Né en 1954 à Métlaoui, en Tunisie, Roland Girard fait partie de ces aventuriers amateurs de jazz qui apportent à cette musique ces histoires particulières qui font l’humanité de cette musique. Il a suivi les traces paternelles à plus d’un titre: son père travaillait dans l’exploitation minière (le phosphate dont la Tunisie est un grand producteur), et a poursuivi en France, en Vendée dans l’uranium. Roland l’a d’abord imité, comme chimiste, avant de prendre son envol pour une vie d’entrepreneur industriel qui vient de se transformer tout récemment en une vie d’organisateur de concerts de jazz. Car son père était aussi saxophoniste, et sans être professionnel, il a joué régulièrement en Tunisie et en France, après le retour en 1959, dans des harmonies et orchestres de bal. Roland, clarinettiste, a donc hérité, comme son frère saxophoniste, de l’héritage musical familial, se consacrant à la musique néo-orléanaise, toujours en amateur mais avec assiduité, avant de transmettre sa passion pour la musique à ses deux filles.
Sa clarinette rouge –elle trône sur le comptoir– est à l’origine, avec la musique de Louisiane comme on le devine, du nom du lieu (red stick, Baton Rouge, également capitale de la Louisiane), qu’il a créé il y a bientôt 4 ans, en mars 2014, à Granville, la cité balnéaire du sud de la Manche. Pas vraiment bar, ni tout à fait club de jazz, Roland a imaginé un lieu à son image, en réinventant le café-concert, jazz pour cette fois, une salle de musique dans un décor chaleureux et intimiste de bar-club, lui permettant de réaliser un de ses rêves autour de sa passion, le jazz. Avis aux musiciens de jazz, Roland Girard cherche des groupes!

Roland Girard on stage © Yves Sportis-Jazz Hot



«Je me suis remis au jazz et à la clarinette avec des amis de Saint-Nazaire. Je n’avais pas joué depuis plusieurs années, mais il y avait un vrai groupe et j’ai rejoué pendant une douzaine d’années. C’était très agréable, avec un vrai groupe, on a fait du nouvelle-orléans, je ne suis pas bebop, entre la Rochelle et la Baule.

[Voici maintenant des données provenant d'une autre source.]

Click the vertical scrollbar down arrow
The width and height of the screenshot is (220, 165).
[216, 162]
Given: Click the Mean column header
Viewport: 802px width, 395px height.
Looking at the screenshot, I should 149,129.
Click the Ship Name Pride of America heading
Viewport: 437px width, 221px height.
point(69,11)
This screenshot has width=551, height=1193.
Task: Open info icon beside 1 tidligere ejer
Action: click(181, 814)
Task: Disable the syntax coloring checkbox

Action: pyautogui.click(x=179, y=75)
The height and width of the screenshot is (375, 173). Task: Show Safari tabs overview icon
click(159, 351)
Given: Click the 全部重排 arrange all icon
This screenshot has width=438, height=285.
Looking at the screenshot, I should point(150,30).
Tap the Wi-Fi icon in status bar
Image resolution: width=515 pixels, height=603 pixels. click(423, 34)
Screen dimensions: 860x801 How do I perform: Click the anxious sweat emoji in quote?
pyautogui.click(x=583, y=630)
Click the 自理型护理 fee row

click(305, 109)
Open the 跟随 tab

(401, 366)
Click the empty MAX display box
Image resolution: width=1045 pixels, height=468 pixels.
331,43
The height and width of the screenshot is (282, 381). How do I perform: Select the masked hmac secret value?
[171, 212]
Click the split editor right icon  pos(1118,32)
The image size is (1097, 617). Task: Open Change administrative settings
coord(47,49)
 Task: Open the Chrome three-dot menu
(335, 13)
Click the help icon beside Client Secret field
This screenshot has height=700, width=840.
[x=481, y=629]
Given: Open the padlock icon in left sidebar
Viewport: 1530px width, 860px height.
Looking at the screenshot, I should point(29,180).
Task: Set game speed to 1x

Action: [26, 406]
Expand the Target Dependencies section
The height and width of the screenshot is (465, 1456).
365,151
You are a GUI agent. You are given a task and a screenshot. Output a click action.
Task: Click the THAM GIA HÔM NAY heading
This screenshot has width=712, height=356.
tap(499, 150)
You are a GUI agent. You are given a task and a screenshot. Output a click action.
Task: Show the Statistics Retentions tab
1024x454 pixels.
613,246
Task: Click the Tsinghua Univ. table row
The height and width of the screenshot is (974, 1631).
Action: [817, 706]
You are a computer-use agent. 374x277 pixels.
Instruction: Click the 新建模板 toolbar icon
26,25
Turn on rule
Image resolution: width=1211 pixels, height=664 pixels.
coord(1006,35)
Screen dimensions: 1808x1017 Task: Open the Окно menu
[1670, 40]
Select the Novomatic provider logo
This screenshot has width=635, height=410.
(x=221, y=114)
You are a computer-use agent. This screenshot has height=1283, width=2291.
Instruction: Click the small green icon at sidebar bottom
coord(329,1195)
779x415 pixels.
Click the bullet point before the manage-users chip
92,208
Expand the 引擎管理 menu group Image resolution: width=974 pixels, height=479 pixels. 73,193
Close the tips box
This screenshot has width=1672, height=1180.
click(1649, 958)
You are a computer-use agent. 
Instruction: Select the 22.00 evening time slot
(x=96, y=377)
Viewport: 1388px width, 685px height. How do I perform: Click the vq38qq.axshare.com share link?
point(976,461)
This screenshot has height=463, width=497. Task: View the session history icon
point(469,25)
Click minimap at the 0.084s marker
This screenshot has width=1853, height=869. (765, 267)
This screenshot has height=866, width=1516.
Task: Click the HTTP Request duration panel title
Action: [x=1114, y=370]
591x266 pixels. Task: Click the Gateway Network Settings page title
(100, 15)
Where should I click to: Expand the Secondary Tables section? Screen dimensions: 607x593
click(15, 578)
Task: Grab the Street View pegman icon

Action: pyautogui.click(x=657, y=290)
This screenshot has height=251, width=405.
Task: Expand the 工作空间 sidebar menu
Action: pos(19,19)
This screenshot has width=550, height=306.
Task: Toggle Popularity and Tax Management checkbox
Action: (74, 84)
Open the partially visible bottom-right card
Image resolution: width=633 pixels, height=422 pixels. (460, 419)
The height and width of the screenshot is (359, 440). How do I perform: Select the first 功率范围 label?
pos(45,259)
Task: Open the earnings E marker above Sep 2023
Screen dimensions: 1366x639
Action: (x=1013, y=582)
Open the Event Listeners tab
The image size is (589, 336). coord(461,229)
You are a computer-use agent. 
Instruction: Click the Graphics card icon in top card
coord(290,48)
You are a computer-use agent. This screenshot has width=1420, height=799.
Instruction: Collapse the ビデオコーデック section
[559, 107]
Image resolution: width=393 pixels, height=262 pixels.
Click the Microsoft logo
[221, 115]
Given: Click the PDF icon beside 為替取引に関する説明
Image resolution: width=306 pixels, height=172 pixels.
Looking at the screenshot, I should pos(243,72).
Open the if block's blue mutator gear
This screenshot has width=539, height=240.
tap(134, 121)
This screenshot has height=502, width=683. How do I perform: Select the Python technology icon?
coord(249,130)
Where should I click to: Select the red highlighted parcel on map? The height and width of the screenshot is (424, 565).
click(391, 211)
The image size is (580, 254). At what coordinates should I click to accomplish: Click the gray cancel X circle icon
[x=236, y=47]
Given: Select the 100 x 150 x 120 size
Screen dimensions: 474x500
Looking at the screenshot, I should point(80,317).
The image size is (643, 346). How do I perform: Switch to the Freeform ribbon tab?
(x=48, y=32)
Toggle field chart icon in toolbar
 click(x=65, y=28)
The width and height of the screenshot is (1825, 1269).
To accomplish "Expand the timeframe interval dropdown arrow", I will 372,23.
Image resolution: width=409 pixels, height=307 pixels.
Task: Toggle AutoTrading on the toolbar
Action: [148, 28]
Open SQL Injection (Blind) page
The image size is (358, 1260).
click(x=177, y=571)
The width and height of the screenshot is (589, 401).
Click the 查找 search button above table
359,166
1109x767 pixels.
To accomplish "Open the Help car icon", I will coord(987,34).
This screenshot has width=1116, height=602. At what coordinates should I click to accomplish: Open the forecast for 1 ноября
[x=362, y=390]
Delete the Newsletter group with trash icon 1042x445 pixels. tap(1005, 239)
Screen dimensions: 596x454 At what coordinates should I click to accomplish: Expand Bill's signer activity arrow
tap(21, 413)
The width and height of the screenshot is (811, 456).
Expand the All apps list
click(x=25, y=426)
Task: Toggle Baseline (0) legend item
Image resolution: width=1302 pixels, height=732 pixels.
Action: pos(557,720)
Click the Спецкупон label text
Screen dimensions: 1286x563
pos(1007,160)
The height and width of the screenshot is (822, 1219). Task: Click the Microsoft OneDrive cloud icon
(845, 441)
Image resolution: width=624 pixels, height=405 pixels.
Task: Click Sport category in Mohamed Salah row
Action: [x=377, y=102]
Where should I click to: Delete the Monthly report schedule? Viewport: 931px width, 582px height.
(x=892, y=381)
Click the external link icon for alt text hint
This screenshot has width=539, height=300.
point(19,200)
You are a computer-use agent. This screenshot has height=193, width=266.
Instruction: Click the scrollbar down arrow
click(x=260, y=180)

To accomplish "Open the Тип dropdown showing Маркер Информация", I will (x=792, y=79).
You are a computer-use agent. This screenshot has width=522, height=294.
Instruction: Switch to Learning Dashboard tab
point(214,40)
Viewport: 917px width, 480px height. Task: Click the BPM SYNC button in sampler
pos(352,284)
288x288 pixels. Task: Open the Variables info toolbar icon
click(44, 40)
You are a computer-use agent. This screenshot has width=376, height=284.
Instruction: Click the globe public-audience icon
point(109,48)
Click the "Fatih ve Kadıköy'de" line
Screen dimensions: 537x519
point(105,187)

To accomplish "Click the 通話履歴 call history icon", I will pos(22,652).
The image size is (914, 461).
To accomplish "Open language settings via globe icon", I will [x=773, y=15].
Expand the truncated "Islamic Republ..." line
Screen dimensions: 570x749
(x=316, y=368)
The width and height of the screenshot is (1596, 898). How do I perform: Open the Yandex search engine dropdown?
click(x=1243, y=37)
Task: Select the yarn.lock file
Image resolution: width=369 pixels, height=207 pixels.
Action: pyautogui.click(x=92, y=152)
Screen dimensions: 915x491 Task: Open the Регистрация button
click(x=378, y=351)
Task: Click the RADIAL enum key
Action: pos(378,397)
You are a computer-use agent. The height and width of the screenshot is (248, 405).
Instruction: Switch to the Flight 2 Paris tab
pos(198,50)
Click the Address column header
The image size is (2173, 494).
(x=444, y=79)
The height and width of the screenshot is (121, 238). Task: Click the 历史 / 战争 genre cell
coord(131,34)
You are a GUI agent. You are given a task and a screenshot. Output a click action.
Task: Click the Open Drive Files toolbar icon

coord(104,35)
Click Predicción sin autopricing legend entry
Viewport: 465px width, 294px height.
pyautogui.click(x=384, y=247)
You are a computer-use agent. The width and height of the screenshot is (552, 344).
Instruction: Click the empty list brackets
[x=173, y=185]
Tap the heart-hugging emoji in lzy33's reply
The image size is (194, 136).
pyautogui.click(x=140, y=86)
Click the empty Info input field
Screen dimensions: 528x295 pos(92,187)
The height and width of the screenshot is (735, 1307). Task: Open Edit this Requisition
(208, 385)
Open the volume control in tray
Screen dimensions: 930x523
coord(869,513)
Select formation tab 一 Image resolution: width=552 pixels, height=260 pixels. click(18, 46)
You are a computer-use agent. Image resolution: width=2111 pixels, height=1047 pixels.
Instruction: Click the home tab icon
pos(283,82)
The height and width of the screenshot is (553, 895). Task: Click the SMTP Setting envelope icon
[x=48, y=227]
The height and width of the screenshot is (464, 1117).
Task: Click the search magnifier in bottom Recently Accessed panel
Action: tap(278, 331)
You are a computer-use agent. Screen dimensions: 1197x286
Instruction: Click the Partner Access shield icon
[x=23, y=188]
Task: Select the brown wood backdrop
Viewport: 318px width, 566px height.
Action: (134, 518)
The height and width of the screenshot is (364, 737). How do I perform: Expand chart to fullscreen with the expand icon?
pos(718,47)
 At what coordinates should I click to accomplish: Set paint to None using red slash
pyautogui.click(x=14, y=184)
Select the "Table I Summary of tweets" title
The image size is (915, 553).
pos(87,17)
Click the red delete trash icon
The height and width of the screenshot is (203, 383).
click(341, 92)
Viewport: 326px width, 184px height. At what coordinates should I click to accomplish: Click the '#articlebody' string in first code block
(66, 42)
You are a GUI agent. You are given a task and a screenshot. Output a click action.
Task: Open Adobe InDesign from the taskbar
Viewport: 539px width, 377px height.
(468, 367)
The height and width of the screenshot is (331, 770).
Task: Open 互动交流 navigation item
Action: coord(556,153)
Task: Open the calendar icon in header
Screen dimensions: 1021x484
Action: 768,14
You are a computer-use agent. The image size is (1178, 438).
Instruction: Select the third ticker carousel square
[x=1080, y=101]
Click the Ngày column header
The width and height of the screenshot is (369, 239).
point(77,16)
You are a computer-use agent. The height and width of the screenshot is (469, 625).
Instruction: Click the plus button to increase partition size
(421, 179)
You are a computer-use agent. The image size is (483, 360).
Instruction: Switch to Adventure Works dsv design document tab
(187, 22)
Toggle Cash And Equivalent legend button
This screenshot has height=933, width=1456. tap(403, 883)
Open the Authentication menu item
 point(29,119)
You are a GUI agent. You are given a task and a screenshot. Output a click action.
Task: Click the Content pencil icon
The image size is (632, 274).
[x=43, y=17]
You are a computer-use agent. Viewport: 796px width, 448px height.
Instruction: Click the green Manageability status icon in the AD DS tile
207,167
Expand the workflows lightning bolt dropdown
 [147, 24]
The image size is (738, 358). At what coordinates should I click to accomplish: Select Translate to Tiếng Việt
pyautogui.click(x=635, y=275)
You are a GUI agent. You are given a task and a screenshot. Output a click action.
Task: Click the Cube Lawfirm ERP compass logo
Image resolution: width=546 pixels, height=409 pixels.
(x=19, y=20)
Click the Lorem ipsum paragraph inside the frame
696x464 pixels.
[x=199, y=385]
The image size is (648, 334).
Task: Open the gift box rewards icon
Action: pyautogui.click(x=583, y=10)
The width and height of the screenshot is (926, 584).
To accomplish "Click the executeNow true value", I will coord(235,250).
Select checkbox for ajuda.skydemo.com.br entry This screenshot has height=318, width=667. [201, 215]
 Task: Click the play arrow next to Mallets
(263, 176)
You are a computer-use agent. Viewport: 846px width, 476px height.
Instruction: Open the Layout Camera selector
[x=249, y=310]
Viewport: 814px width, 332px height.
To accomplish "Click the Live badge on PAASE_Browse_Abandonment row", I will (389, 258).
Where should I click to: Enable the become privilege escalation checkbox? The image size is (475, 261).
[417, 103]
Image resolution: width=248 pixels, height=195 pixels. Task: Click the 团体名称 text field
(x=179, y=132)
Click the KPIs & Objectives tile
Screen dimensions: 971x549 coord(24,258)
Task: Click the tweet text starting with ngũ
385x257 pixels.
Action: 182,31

En arrivant à Granville, il y a 10 ans, j’ai acheté ce bâtiment, avec un appartement en haut et en bas, il y avait un bar qui avait fermé, mais j’ai racheté le fonds de commerce. Je n’avais pas du tout l’idée d’ouvrir bar, c’était comme ça… Et c’est sous la pression de certains musiciens, dont mon frère, «tu as un bar, fais quelque chose…», que j’ai fini par me lancer en faisant des travaux avec mon frère. J’ai suivi une formation pour un bar, et on a lancé l’affaire. Pendant six mois, c’était surtout un bar à musique, le bar prenait le pas sur la musique. C’était pas ma vie du tout, et j’ai pensé arrêter. Je travaillais encore,  et en voyant ce qui avait été déjà réalisé, ce piano, cette scène, j’ai pensé que c’était trop bête, et j’ai décidé de changer d’idée, de ne plus faire le bar, de faire une salle de concert, de musique où le plus important, ce n’est pas le bar mais la scène, la musique.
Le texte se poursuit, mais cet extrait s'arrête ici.